* [TASK BRIEF] Copy nothing but the lines from the line with "Screen dimensions: 1270x952" to the end of the records, retyped exactly. Pictures stay out.

(INFORMATION begins)

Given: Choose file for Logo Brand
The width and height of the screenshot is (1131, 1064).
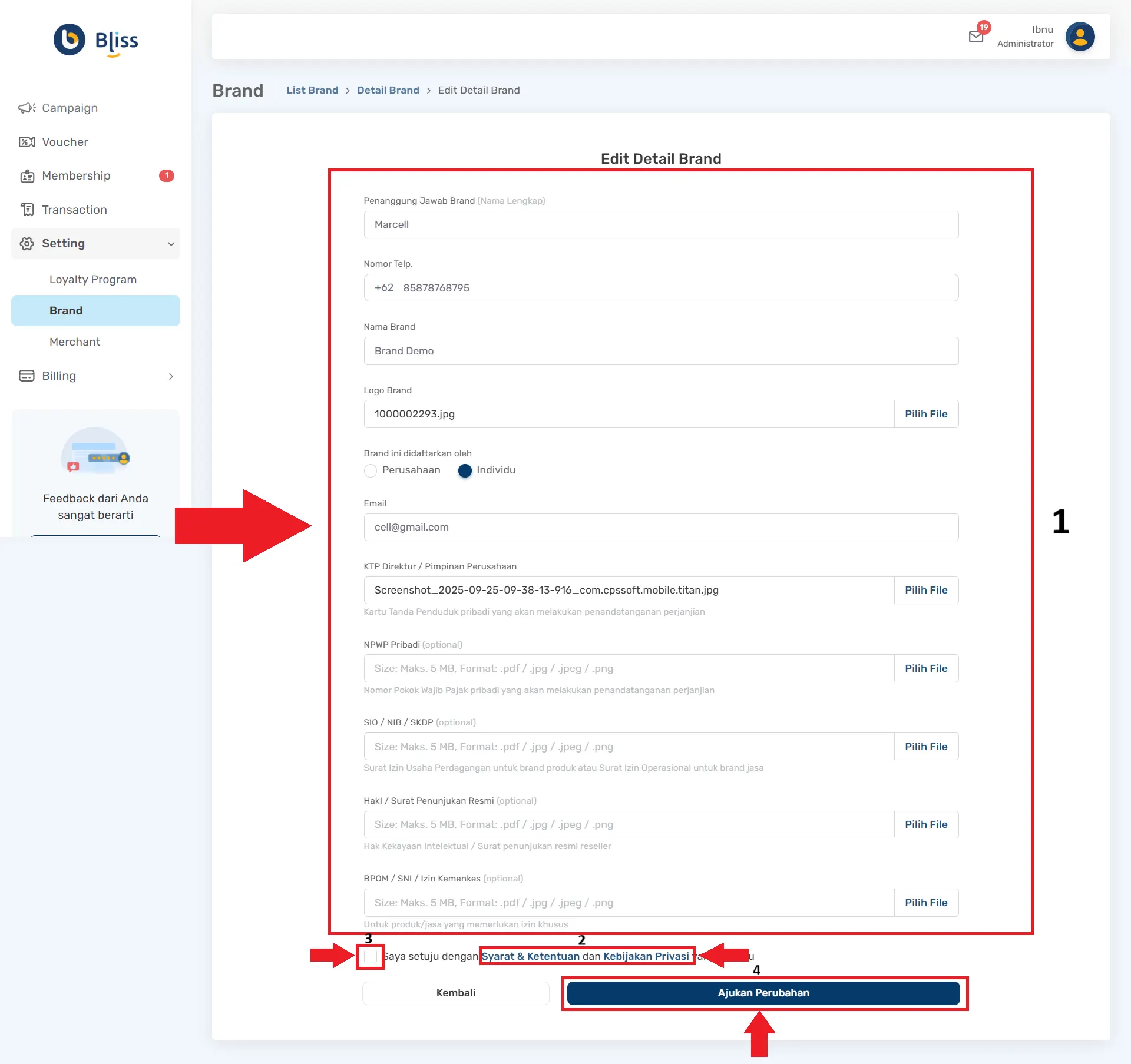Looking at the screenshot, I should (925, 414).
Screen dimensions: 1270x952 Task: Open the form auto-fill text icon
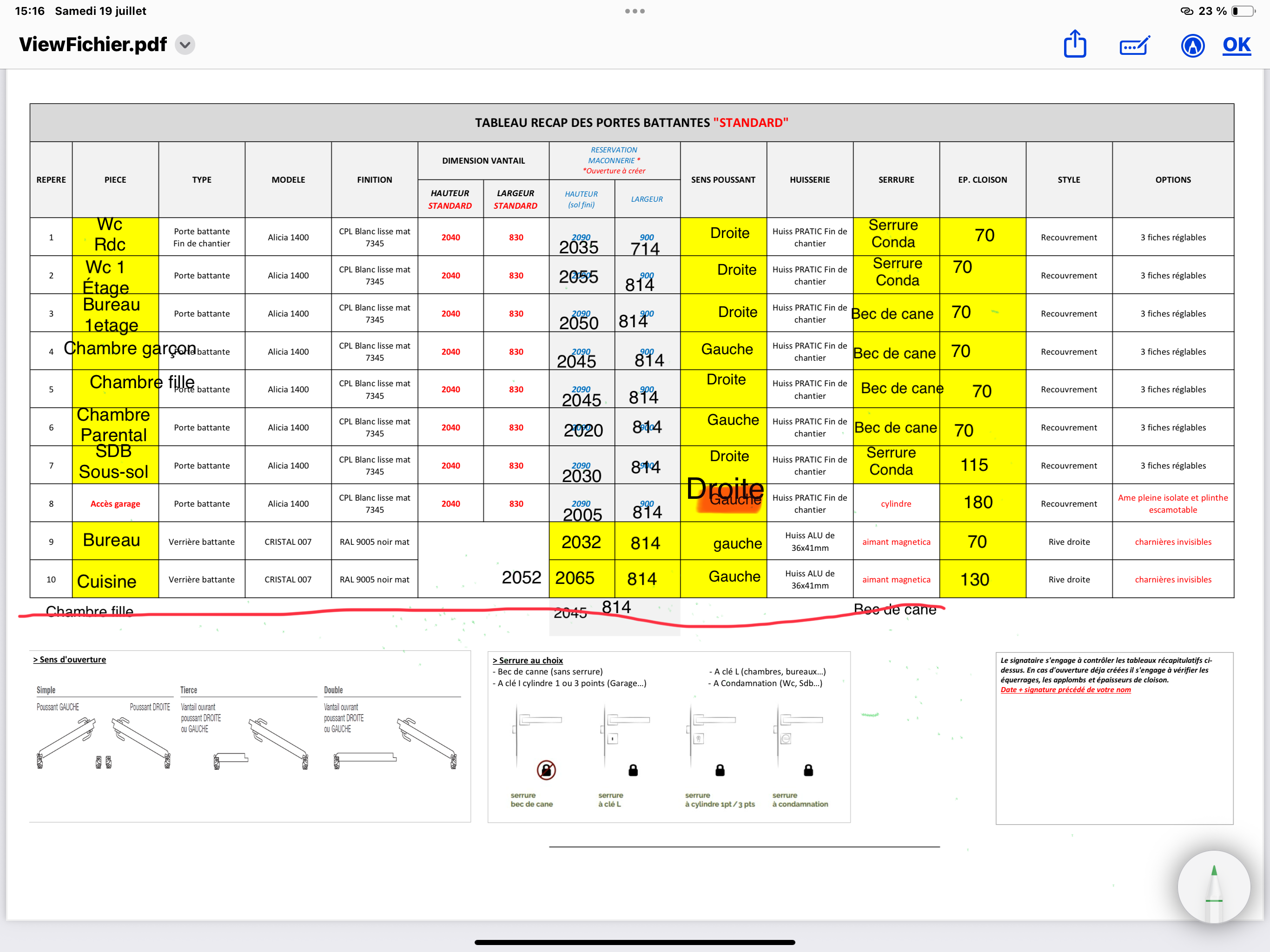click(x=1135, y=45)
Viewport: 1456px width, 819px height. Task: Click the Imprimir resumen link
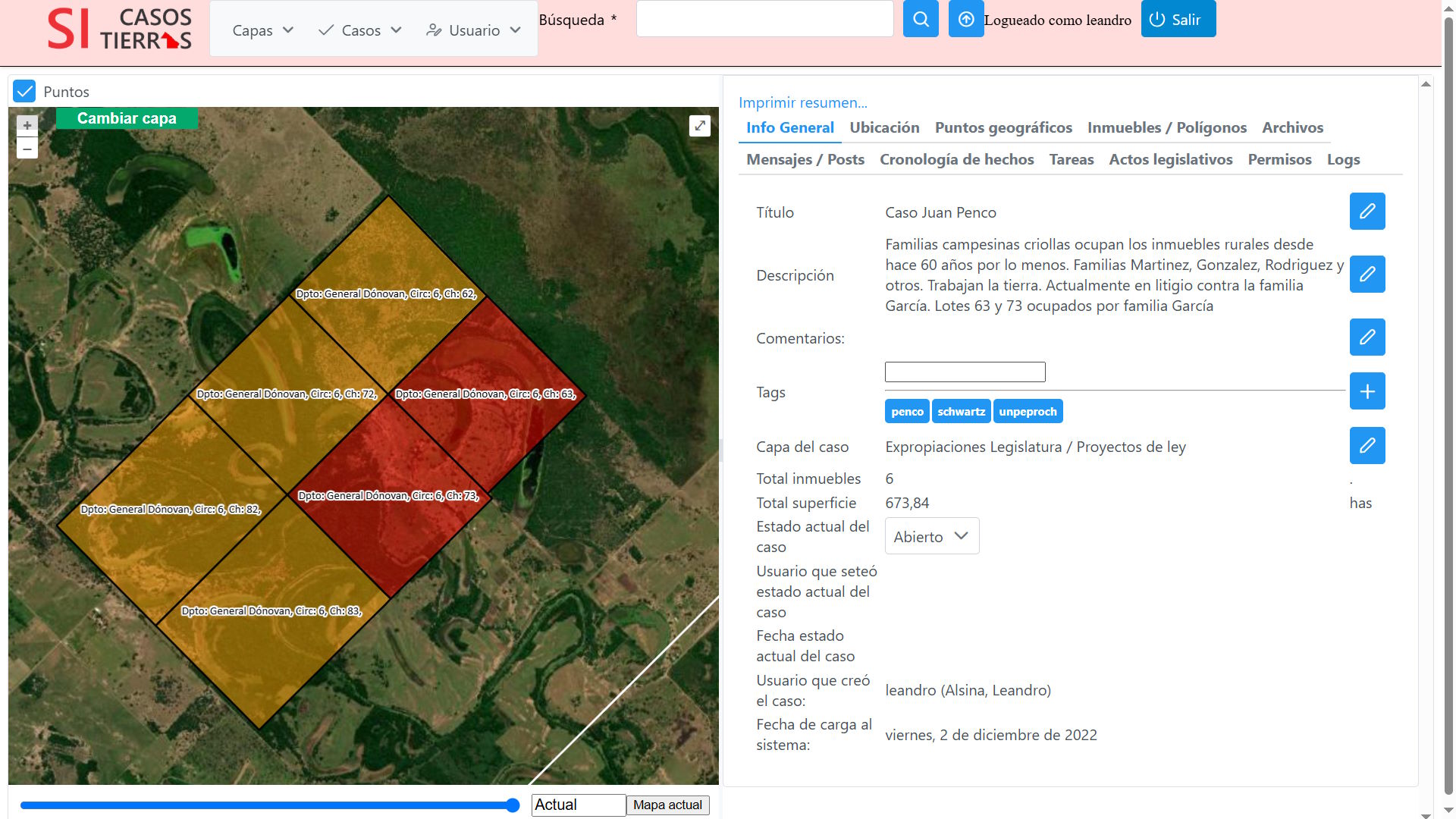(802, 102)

(INFORMATION ends)

* [WRITTEN SOLUTION]
Screen dimensions: 1270x952 Task: Open the form auto-fill text icon
click(x=1135, y=45)
Viewport: 1456px width, 819px height. Task: Click the Imprimir resumen link
(802, 102)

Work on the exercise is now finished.